Smiley face fever has quite possibly reached a tipping point.
Since Apple introduced the emoji keyboard just four short years ago, emojis have become completely embedded into every part of society. They've moved beyond popular culture and have settled into the corporate world.
Moreover, emoji expression is not only affecting the way we do business with one another but also changing the way we communicate altogether.
Human communication is evolving, and, as a result digital communications, have become shorter. A total of 72% of 18-25-years-olds surveyed in recent Talk Talk Mobile study said they found it easier to put their feelings across through emoji versus text.
Another recent study determined that emoji is the fastest growing language in Great Britain and states "as a visual language emoji has already far eclipsed hieroglyphics, its ancient Egyptian precursor which took centuries to develop."

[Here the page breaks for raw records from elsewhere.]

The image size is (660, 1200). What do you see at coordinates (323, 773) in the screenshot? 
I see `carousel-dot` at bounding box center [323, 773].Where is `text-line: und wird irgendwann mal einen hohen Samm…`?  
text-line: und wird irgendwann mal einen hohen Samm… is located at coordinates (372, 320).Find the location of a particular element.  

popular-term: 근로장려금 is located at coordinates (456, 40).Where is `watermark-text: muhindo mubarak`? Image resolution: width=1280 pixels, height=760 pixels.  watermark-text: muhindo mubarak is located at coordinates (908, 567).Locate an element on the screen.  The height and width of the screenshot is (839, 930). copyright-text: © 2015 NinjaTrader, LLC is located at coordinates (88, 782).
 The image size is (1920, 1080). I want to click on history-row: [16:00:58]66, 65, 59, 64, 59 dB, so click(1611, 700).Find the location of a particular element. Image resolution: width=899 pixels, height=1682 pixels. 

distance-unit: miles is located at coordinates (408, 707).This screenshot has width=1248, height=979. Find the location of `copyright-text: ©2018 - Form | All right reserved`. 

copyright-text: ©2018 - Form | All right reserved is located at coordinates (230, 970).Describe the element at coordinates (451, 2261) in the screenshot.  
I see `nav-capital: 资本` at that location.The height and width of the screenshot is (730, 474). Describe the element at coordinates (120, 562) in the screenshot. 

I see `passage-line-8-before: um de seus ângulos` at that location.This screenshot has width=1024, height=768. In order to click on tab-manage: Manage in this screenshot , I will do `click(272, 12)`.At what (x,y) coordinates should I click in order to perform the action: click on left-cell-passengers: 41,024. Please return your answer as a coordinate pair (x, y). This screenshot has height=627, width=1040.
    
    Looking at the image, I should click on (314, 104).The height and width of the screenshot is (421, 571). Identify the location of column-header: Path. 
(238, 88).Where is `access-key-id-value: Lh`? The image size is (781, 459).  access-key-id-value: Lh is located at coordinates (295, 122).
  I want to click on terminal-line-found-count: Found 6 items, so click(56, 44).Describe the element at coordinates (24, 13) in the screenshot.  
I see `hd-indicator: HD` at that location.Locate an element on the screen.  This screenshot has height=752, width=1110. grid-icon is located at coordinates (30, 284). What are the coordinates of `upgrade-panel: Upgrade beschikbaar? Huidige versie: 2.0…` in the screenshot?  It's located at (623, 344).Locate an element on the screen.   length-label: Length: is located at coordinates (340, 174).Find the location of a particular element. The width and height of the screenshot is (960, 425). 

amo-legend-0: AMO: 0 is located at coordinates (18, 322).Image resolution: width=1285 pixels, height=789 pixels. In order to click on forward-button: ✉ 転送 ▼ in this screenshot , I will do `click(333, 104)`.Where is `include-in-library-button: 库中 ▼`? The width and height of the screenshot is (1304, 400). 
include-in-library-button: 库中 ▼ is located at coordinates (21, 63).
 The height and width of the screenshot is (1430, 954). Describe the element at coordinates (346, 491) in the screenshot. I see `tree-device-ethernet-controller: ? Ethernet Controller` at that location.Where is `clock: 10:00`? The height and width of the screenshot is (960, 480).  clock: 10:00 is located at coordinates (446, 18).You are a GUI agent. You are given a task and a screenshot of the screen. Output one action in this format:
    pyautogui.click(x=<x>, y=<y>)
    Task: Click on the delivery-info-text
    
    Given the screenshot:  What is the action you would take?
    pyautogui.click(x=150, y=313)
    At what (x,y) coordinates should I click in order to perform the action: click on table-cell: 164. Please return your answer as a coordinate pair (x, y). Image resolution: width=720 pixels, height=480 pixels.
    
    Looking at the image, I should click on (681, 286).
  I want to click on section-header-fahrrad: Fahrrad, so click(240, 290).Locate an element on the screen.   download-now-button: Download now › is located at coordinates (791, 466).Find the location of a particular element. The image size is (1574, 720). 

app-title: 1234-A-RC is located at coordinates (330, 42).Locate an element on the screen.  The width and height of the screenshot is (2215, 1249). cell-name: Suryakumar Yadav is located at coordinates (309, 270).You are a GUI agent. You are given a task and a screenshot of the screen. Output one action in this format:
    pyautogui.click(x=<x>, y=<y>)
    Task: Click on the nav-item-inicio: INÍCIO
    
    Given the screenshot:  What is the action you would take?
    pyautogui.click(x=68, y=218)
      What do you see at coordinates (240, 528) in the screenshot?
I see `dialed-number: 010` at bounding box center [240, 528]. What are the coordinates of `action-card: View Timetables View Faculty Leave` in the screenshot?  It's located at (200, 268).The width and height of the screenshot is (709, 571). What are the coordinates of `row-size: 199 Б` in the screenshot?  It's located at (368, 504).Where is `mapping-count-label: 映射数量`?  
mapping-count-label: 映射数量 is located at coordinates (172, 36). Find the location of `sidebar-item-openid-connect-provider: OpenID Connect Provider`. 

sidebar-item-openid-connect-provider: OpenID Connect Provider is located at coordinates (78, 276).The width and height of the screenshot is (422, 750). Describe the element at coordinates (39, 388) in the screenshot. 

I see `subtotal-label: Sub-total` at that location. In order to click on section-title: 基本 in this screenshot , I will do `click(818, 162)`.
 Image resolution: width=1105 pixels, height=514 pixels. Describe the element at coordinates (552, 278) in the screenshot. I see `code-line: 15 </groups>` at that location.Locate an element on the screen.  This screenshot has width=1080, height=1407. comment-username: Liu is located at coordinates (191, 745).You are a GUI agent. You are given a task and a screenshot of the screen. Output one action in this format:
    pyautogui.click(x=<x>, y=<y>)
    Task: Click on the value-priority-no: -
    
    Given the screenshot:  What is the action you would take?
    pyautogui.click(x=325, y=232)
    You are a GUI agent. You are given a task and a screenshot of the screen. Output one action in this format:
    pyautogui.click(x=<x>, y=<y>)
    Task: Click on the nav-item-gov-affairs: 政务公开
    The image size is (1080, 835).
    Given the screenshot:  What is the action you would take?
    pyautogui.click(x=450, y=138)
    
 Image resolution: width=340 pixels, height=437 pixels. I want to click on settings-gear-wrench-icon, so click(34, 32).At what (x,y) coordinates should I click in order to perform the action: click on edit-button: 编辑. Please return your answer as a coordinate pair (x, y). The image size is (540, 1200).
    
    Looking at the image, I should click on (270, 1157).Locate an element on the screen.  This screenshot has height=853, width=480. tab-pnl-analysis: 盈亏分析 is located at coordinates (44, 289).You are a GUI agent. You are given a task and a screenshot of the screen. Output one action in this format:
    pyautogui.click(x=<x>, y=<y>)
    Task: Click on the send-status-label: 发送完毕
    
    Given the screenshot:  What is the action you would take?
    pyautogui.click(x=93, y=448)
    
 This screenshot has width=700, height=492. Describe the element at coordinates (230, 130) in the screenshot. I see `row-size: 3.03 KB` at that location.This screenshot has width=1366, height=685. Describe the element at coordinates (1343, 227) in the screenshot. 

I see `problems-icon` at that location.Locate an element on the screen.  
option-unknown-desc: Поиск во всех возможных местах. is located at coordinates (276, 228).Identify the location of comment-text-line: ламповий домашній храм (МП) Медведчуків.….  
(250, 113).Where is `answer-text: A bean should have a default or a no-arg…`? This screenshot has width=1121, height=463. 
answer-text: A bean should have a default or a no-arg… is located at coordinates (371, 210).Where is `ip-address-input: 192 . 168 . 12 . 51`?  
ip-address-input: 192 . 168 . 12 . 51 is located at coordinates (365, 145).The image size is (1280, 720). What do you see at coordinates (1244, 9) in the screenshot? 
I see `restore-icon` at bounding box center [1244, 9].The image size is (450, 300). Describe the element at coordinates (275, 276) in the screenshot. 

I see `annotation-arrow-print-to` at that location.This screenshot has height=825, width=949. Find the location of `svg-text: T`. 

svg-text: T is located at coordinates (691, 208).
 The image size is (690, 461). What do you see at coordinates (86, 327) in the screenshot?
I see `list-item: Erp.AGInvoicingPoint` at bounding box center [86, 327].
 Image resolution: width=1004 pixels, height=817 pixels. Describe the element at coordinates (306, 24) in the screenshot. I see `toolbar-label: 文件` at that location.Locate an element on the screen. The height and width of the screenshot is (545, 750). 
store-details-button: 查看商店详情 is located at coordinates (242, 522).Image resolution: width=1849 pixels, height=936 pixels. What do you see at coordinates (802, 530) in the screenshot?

The Global Language Monitor named the emoji ideograph for Heart as the Top Word of the English Language for 2014. And just a few months ago, Instagram started allowing emojis to be hashtag-able. It is not surprising. Emoji use is pervasive. In the US, 92% of the online population uses them, with 64% using them frequently.
Who are the main users of emojis?
Popular belief says that Millennials are the primary users of emojis, but that's not the case. Age is not a differentiating factor, gender is. Women use emojis much more frequently and find them to be more enriching than men do. The impact of emojis on society has only begun to be studied and understood.